-- START OF LISTING --

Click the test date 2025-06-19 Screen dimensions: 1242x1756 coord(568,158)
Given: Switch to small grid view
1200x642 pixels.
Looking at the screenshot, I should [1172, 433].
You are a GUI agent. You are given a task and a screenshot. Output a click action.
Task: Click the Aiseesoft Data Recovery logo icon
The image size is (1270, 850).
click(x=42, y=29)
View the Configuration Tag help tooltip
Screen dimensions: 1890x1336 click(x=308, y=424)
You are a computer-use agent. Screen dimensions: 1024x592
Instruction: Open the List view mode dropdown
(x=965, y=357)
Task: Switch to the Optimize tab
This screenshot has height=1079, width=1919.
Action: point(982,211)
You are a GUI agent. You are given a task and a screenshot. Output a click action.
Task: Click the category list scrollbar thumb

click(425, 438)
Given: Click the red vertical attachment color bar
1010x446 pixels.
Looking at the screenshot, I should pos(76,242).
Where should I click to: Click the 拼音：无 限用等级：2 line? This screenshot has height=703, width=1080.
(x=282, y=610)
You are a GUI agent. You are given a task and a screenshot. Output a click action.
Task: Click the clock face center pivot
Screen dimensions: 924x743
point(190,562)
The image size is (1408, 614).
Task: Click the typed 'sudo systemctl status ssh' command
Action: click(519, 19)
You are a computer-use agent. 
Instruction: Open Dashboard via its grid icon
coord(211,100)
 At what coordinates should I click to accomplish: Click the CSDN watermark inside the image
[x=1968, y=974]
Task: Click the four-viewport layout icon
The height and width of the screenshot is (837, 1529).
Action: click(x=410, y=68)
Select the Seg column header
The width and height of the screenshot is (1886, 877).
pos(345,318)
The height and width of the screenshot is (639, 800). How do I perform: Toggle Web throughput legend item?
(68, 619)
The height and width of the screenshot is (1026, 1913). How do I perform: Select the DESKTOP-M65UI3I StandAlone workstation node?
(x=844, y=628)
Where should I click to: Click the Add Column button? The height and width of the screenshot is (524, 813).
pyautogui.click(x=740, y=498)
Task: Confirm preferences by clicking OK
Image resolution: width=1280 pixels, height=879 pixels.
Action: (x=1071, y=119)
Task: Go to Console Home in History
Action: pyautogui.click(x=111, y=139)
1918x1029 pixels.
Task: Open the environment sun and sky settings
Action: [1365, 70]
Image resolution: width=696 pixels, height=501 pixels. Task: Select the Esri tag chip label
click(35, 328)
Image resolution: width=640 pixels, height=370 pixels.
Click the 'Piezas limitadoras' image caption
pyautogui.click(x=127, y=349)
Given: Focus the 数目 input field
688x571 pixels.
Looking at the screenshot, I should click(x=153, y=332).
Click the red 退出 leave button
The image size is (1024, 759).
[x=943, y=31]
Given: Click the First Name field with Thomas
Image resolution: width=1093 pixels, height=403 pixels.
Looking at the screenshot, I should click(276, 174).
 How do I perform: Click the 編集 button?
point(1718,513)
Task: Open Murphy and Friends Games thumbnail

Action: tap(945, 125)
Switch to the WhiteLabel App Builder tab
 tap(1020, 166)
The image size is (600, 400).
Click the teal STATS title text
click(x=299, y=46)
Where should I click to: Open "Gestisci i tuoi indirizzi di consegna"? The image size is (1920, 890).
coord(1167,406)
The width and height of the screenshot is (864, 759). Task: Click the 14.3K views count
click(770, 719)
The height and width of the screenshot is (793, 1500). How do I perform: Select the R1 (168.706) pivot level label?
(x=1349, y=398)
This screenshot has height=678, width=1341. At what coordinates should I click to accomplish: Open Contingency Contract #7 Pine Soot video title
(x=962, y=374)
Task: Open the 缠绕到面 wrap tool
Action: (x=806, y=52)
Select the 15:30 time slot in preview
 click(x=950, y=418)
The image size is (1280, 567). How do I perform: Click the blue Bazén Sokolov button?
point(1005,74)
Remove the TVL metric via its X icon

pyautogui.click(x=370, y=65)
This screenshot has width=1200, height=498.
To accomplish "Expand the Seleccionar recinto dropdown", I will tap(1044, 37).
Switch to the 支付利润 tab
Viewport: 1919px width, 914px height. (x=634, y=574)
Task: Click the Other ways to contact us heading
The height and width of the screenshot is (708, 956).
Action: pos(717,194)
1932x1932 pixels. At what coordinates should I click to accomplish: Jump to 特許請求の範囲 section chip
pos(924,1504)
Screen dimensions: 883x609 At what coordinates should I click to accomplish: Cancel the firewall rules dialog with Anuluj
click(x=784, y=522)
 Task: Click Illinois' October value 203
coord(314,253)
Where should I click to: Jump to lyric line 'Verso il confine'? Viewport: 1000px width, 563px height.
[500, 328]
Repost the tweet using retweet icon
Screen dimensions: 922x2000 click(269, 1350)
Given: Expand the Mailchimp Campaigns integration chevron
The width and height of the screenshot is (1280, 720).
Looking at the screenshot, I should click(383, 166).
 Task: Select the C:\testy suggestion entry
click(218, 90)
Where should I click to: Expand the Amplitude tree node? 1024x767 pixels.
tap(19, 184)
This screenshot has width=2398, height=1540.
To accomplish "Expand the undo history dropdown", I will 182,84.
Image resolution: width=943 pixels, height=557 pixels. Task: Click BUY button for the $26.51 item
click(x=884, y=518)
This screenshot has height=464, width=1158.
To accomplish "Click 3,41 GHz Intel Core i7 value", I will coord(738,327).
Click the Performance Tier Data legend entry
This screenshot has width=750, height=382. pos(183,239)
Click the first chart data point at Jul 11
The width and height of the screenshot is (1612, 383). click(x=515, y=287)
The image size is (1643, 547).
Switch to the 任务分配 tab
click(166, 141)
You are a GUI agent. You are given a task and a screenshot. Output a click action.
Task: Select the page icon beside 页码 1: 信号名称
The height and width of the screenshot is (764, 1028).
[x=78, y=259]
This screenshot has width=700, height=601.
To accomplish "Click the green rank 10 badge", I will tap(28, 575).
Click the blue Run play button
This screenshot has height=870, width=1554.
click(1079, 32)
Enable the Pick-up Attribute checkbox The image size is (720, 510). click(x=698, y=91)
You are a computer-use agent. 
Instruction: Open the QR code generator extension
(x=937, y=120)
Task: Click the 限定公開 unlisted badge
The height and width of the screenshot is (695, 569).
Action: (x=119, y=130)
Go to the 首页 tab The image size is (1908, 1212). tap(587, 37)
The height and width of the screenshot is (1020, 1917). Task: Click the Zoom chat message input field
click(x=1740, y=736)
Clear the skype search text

-- END OF LISTING --

Arrange the data from its first line through the line containing "pos(345,318)" as a Markdown table with the columns Row and Entry. Number each line in Row, put the line itself in Entry, and omit blank lines.

| Row | Entry |
|---|---|
| 1 | Click the test date 2025-06-19 Screen dimensions: 1242x1756 coord(568,158) |
| 2 | Given: Switch to small grid view |
| 3 | 1200x642 pixels. |
| 4 | Looking at the screenshot, I should [1172, 433]. |
| 5 | You are a GUI agent. You are given a task and a screenshot. Output a click action. |
| 6 | Task: Click the Aiseesoft Data Recovery logo icon |
| 7 | The image size is (1270, 850). |
| 8 | click(x=42, y=29) |
| 9 | View the Configuration Tag help tooltip |
| 10 | Screen dimensions: 1890x1336 click(x=308, y=424) |
| 11 | You are a computer-use agent. Screen dimensions: 1024x592 |
| 12 | Instruction: Open the List view mode dropdown |
| 13 | (x=965, y=357) |
| 14 | Task: Switch to the Optimize tab |
| 15 | This screenshot has height=1079, width=1919. |
| 16 | Action: point(982,211) |
| 17 | You are a GUI agent. You are given a task and a screenshot. Output a click action. |
| 18 | Task: Click the category list scrollbar thumb |
| 19 | click(425, 438) |
| 20 | Given: Click the red vertical attachment color bar |
| 21 | 1010x446 pixels. |
| 22 | Looking at the screenshot, I should pos(76,242). |
| 23 | Where should I click to: Click the 拼音：无 限用等级：2 line? This screenshot has height=703, width=1080. |
| 24 | (x=282, y=610) |
| 25 | You are a GUI agent. You are given a task and a screenshot. Output a click action. |
| 26 | Task: Click the clock face center pivot |
| 27 | Screen dimensions: 924x743 |
| 28 | point(190,562) |
| 29 | The image size is (1408, 614). |
| 30 | Task: Click the typed 'sudo systemctl status ssh' command |
| 31 | Action: click(519, 19) |
| 32 | You are a computer-use agent.  |
| 33 | Instruction: Open Dashboard via its grid icon |
| 34 | coord(211,100) |
| 35 |  At what coordinates should I click to accomplish: Click the CSDN watermark inside the image |
| 36 | [x=1968, y=974] |
| 37 | Task: Click the four-viewport layout icon |
| 38 | The height and width of the screenshot is (837, 1529). |
| 39 | Action: click(x=410, y=68) |
| 40 | Select the Seg column header |
| 41 | The width and height of the screenshot is (1886, 877). |
| 42 | pos(345,318) |